Abstract :
[fr] Un ordinateur est un objet physique effectuant des opérations logiques, il a donc nécessairement besoin d’un substrat physique pour faire ces opérations.
Aussi, si la théorie qui sous-tend l’informatique doit beaucoup aux mathématiciens (Turing pour n’en citer qu’un), c’est la physique qui a rendu la réalisation concrète des ordinateurs possible, qu’ils soient réalisés avec des relais électromécaniques, des tubes électroniques ou des transistors. Et cela ne s’arrête pas là : par exemple, d’une part la miniaturisation de ces derniers dans les processeurs fait que les phénomènes quantiques doivent être pris en compte (les électrons risquent de passer d’un fil à un autre par effet tunnel), d’autre part l’accroissement de la vitesse d’horloge rend concrète la barrière qu’est la vitesse de la
lumière.
Si les ordinateurs ne sont possibles qu’avec une théorie physique suffisamment évoluée, il y a une rétroaction qui se crée, car la physique a beaucoup bénéficié du développement des ordinateurs. Ceux-ci rendent en effet possibles des calculs – d’abord numériques, mais également symboliques – qu’il serait difficile de faire « à la main », pour des questions de temps et « d’erreurs humaines ». Cette possibilité a ouvert la voie à des simulations dans pratiquement toutes les branches de la physique, et ces simulations ont à leur tour pratique-
ment créé de nouvelles branches, telle la théorie du chaos.
En 1982, Richard Feynman déplorait cependant que les simulations informatiques de processus quantiques ne fussent pas efficaces, et suggérait qu’elles pourraient être bien plus rapides si l’ordinateur était lui-même « quantique » [2].

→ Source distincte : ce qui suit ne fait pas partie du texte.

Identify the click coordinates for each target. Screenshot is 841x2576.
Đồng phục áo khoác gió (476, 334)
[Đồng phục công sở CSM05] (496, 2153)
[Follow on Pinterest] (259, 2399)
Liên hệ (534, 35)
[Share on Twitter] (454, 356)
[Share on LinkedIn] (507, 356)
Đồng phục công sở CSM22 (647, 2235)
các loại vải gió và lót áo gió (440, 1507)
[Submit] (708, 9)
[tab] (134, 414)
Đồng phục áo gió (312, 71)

Dans ce document, nous allons d’abord revenir (chapitre 1) sur ce point et expliquer ce que pourrait faire différemment un ordinateur « quantique ». Nous décrirons ensuite (chapitre 2) les bases théoriques du calcul quantique tel que pourrait le pratiquer un ordinateur de ce type. Nous verrons finalement (chapitre 3) avec l’exemple de l’algorithme de Shor et de la Tranformation de Fourier Quantique qu’au-delà des simulations de processus quantiques, un ordinateur quantique pourrait accélérer dramatiquement d’autres opérations. Nous conclurons sur quelques approches possibles pour la réalisation d’un ordinateur quantique et sur l’existence d’autres applications de la mécanique quantique liées à l’informatique et à la communication qui ne nécessitent pas forcément un tel ordinateur, ainsi que sur des aspects plus philosophiques du calcul quantique.